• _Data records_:
========
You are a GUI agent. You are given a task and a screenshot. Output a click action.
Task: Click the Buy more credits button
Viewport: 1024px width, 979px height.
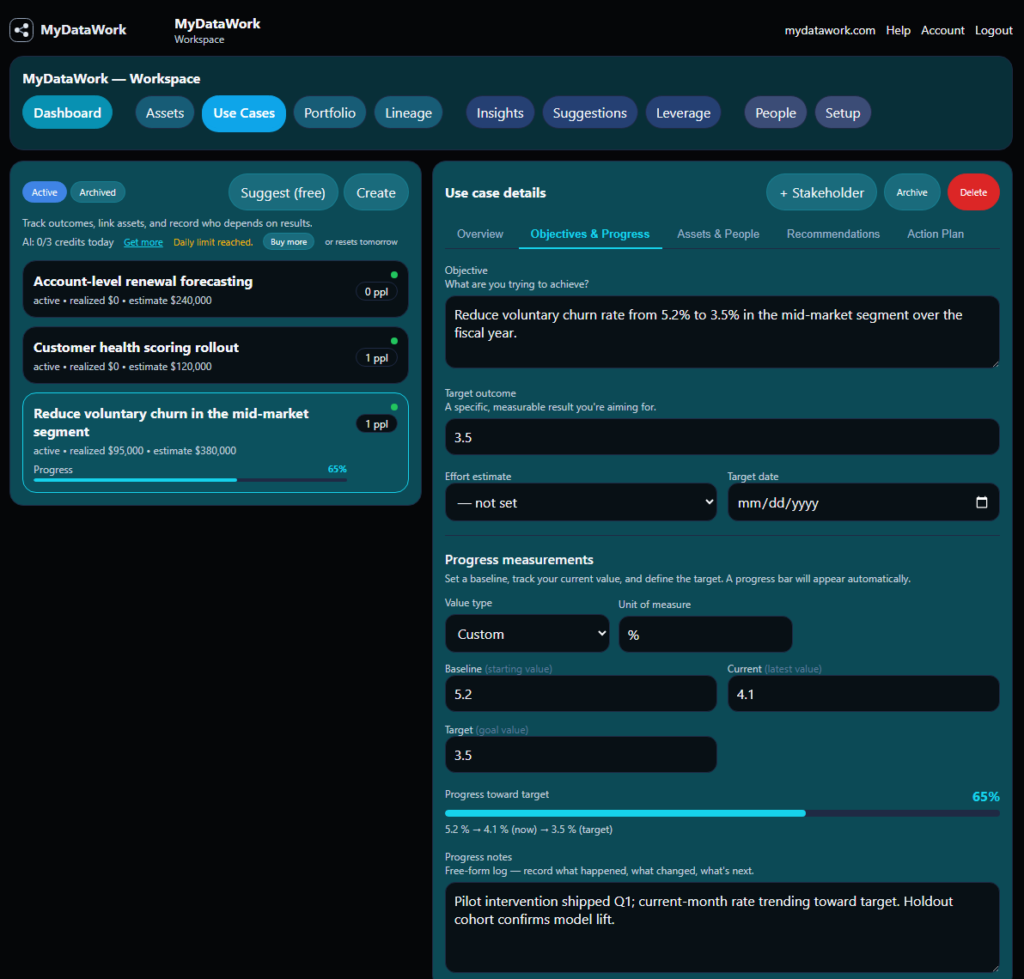tap(288, 242)
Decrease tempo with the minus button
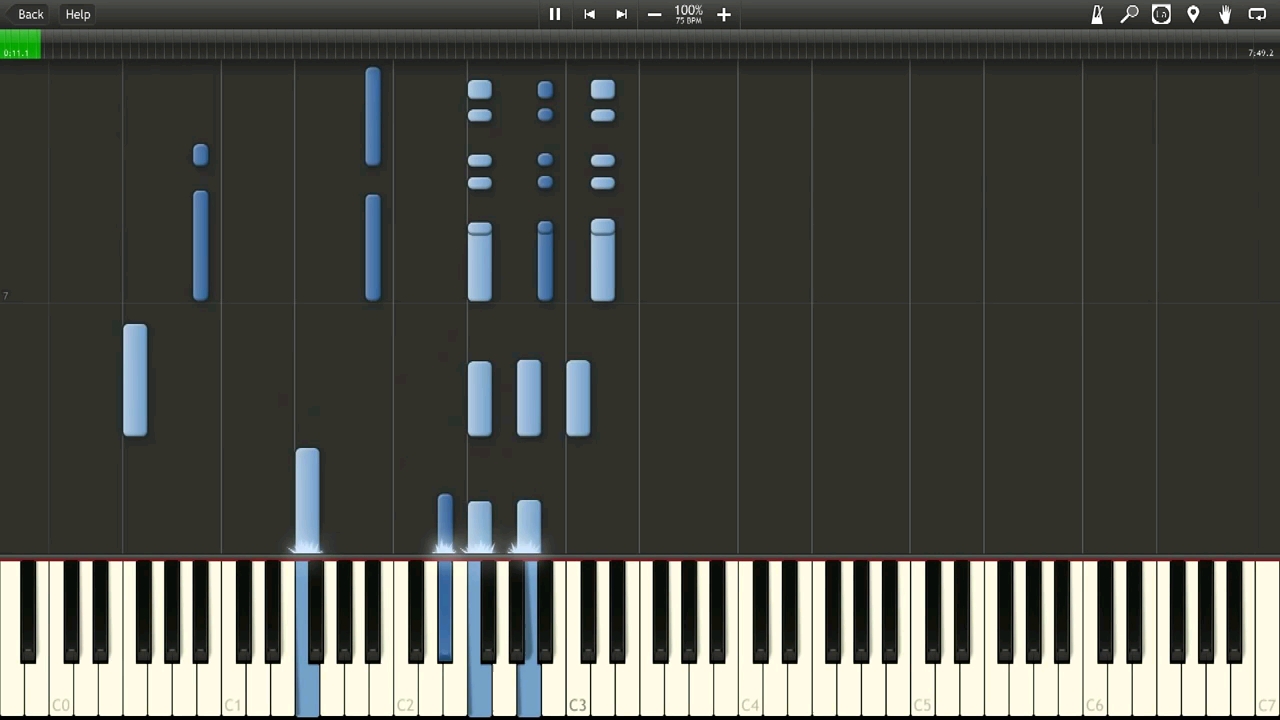This screenshot has width=1280, height=720. coord(654,14)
========
• _GOAL OF THE EXERCISE_:
The records above are to be repeated exactly, apart from their pictures.

• _SOLVED PROBLEM_:
You are a GUI agent. You are given a task and a screenshot. Output a click action.
Task: Click the Buy more credits button
Viewport: 1024px width, 979px height.
tap(288, 242)
Decrease tempo with the minus button
This screenshot has width=1280, height=720. coord(654,14)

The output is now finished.